Which lines of the records contain the word "language"? Copy each one.

====================

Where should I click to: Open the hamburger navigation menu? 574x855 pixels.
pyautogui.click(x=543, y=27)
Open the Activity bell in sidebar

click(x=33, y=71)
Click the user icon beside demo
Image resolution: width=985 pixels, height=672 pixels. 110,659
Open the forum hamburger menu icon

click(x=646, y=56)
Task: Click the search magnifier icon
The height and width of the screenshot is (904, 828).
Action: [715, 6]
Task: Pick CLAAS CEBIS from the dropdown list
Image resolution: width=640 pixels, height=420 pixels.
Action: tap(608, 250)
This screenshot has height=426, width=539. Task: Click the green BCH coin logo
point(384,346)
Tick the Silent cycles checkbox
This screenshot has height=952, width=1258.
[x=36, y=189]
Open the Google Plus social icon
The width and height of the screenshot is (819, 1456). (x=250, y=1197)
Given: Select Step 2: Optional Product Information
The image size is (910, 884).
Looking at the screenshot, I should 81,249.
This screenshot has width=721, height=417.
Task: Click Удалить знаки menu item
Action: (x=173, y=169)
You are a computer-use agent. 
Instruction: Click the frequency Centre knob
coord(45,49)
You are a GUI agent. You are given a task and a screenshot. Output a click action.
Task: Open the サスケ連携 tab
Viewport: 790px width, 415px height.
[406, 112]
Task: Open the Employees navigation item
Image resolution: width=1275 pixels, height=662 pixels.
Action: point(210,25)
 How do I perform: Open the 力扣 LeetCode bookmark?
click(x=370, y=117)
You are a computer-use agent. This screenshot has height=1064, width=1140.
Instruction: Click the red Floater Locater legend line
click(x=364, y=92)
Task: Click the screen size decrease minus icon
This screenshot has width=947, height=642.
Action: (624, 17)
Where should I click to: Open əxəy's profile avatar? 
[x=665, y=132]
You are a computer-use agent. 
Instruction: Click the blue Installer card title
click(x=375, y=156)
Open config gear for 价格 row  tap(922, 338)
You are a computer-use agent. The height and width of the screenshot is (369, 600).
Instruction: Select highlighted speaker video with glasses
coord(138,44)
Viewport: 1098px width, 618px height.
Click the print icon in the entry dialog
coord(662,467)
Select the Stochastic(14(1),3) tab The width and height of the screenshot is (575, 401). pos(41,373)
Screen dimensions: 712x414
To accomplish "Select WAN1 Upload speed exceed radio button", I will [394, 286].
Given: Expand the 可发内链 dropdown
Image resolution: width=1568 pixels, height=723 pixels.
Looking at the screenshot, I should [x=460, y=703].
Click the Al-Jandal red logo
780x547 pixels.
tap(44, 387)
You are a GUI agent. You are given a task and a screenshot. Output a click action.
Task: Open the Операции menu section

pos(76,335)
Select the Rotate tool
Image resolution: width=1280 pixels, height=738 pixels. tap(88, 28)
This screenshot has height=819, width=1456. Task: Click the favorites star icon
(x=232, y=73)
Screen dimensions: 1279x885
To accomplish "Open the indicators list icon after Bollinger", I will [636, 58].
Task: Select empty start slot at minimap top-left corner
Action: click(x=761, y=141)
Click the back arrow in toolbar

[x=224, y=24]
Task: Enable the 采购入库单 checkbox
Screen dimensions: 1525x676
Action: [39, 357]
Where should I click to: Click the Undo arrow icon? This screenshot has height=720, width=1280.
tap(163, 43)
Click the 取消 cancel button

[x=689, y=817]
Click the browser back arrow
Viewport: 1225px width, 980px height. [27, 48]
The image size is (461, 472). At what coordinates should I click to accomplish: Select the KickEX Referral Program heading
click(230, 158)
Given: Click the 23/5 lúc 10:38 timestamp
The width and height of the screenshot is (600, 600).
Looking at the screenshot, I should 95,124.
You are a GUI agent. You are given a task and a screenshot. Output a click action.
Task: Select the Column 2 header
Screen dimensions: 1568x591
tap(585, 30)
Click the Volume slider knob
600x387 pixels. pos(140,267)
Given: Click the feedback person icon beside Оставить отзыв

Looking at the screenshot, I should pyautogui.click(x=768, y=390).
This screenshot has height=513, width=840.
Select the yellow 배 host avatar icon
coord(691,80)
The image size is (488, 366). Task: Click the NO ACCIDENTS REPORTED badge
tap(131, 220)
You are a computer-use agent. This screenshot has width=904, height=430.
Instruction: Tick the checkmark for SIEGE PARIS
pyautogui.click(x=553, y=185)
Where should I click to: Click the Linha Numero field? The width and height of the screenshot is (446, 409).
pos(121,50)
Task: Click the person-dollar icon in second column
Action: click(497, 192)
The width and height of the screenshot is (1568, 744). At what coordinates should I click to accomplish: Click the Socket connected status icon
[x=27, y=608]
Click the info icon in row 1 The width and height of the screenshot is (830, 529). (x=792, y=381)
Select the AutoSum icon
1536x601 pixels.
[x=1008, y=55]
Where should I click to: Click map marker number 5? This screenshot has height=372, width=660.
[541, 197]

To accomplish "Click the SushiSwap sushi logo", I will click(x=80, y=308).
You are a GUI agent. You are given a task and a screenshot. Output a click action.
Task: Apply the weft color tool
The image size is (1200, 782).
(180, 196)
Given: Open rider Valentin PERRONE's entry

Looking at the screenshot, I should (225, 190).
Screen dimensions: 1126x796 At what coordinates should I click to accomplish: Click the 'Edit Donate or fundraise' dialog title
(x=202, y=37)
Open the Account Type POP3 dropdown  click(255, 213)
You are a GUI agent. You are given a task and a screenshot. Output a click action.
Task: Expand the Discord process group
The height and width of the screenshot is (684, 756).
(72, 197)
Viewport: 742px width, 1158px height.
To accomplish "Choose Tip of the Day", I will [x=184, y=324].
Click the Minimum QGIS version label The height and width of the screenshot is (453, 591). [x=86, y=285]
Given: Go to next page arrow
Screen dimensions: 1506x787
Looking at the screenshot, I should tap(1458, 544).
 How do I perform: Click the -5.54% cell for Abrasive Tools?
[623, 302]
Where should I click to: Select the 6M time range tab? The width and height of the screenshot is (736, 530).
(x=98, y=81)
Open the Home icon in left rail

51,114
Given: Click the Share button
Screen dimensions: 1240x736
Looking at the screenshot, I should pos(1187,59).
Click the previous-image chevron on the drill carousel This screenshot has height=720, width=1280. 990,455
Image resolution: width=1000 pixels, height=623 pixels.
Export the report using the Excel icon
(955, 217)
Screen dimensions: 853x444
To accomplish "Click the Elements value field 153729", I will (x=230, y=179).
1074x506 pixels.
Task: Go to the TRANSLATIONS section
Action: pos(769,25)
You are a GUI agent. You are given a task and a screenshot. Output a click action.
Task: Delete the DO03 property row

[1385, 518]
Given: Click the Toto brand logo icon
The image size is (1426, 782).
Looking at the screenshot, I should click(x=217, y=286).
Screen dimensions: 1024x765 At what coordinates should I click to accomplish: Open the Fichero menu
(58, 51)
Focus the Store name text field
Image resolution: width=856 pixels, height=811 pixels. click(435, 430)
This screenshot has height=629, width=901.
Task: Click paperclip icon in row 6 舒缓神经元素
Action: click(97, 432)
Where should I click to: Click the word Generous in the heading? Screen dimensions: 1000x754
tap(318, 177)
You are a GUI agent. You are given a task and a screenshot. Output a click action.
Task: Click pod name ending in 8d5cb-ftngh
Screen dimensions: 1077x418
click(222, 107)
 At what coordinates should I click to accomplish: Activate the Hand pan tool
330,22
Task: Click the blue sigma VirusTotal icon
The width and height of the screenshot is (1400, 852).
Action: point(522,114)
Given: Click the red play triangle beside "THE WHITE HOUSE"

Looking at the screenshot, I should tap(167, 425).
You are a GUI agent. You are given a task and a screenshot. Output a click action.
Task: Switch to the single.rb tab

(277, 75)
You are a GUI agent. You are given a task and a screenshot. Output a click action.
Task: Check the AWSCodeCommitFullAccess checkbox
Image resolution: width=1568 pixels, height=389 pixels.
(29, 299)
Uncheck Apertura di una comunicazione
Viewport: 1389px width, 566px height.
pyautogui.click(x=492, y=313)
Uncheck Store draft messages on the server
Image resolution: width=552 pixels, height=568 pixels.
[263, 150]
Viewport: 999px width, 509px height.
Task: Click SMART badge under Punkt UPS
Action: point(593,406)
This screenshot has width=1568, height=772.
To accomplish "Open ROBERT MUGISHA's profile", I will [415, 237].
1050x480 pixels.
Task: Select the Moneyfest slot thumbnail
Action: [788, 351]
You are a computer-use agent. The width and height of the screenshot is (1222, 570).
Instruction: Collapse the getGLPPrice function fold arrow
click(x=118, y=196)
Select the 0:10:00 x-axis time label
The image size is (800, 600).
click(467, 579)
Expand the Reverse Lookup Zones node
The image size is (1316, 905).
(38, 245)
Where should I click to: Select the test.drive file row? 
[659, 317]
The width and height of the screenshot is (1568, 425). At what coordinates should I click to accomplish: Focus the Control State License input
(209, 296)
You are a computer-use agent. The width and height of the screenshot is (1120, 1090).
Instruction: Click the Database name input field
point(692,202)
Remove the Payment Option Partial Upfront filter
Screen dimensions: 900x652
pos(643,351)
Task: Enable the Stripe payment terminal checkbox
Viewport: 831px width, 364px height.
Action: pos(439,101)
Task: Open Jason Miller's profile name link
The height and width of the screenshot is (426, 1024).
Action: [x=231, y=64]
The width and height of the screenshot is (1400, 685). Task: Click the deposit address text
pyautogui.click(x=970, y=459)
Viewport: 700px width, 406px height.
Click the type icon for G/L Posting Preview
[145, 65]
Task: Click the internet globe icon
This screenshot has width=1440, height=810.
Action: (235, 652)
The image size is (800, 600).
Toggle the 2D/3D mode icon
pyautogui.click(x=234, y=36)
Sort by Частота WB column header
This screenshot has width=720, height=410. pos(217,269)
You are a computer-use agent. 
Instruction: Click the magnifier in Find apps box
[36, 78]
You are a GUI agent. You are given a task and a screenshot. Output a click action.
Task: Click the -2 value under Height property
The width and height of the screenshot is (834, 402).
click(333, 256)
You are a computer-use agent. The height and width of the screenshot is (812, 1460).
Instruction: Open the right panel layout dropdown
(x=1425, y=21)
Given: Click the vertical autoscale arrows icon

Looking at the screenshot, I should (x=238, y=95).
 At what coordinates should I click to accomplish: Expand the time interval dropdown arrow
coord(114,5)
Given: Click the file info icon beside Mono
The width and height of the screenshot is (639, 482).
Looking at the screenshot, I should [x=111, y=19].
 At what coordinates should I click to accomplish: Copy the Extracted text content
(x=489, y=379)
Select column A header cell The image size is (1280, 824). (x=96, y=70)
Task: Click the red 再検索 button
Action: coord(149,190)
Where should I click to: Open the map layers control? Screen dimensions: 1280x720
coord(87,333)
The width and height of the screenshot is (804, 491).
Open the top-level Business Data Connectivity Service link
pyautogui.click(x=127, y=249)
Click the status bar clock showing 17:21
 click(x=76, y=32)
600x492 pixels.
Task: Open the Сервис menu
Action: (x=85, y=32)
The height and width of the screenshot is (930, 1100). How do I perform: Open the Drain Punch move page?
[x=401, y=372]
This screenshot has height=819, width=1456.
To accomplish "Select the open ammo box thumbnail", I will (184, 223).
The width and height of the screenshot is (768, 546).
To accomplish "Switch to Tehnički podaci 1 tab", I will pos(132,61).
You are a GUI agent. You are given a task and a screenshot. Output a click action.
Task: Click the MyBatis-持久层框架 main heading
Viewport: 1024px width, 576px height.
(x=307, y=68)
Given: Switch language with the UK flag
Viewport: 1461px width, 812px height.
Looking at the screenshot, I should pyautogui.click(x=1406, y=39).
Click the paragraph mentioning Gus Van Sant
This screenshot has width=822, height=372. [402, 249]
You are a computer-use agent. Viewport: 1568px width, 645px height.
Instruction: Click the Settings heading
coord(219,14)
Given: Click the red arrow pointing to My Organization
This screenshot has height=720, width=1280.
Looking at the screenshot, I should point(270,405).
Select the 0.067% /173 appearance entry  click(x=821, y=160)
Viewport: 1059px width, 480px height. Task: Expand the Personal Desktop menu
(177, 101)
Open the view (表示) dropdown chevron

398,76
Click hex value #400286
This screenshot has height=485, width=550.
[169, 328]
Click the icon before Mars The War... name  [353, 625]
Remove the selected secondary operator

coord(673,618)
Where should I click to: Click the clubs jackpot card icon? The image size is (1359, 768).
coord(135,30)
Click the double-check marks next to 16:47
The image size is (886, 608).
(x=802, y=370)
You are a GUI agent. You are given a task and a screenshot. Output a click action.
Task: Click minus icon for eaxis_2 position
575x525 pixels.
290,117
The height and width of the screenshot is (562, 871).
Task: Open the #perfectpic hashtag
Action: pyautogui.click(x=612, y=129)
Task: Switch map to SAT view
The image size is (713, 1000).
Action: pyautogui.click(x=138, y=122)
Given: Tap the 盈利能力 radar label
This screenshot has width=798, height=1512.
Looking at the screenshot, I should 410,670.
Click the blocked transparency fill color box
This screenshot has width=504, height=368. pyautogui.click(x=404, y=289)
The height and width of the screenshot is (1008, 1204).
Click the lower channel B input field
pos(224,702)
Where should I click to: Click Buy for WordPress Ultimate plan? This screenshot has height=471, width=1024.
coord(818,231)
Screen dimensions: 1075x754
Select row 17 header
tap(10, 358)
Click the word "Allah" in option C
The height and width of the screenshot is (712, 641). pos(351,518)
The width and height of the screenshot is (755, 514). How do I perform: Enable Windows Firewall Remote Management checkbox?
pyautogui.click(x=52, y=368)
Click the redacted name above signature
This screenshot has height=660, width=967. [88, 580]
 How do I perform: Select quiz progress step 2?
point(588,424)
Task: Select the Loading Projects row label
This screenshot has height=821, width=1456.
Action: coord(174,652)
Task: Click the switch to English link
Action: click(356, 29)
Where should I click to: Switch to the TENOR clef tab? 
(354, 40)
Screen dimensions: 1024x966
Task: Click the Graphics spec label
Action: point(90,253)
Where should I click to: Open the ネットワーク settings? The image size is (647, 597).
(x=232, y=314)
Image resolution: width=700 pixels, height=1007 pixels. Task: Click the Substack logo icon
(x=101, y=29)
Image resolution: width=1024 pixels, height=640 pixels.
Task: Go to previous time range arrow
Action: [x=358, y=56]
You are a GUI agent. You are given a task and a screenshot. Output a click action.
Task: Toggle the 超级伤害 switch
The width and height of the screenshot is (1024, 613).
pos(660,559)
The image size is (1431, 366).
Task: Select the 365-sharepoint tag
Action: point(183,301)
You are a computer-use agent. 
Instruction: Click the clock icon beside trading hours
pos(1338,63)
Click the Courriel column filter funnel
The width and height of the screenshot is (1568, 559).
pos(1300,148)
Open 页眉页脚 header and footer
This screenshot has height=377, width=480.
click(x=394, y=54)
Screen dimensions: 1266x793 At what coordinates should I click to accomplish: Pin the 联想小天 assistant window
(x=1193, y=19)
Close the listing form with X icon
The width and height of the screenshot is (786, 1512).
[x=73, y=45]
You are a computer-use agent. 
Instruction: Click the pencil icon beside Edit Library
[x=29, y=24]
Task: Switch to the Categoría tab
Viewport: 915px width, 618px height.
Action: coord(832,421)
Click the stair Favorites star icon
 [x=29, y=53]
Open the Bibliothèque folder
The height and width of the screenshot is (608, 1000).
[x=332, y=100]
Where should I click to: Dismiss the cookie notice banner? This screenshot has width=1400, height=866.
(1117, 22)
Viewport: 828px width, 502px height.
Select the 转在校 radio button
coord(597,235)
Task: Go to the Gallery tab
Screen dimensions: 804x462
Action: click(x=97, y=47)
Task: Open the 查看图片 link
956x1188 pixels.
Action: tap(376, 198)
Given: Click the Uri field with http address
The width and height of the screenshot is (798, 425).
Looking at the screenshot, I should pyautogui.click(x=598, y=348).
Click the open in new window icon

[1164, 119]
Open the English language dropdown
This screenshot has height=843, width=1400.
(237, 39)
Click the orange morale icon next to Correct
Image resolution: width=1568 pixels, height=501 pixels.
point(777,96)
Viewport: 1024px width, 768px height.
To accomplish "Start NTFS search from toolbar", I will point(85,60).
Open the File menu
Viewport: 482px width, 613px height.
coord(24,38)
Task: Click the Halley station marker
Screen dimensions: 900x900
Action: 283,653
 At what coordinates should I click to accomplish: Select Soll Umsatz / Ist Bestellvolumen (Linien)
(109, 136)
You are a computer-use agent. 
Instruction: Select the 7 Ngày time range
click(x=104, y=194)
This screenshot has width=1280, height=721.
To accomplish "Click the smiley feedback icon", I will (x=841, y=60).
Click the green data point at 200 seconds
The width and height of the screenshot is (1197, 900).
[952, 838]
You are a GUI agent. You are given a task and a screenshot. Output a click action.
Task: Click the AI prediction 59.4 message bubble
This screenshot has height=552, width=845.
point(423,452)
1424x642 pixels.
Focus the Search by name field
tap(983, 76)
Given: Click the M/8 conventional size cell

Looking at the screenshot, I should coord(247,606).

====================

Answer below
Given: Switch language with the UK flag
Open the English language dropdown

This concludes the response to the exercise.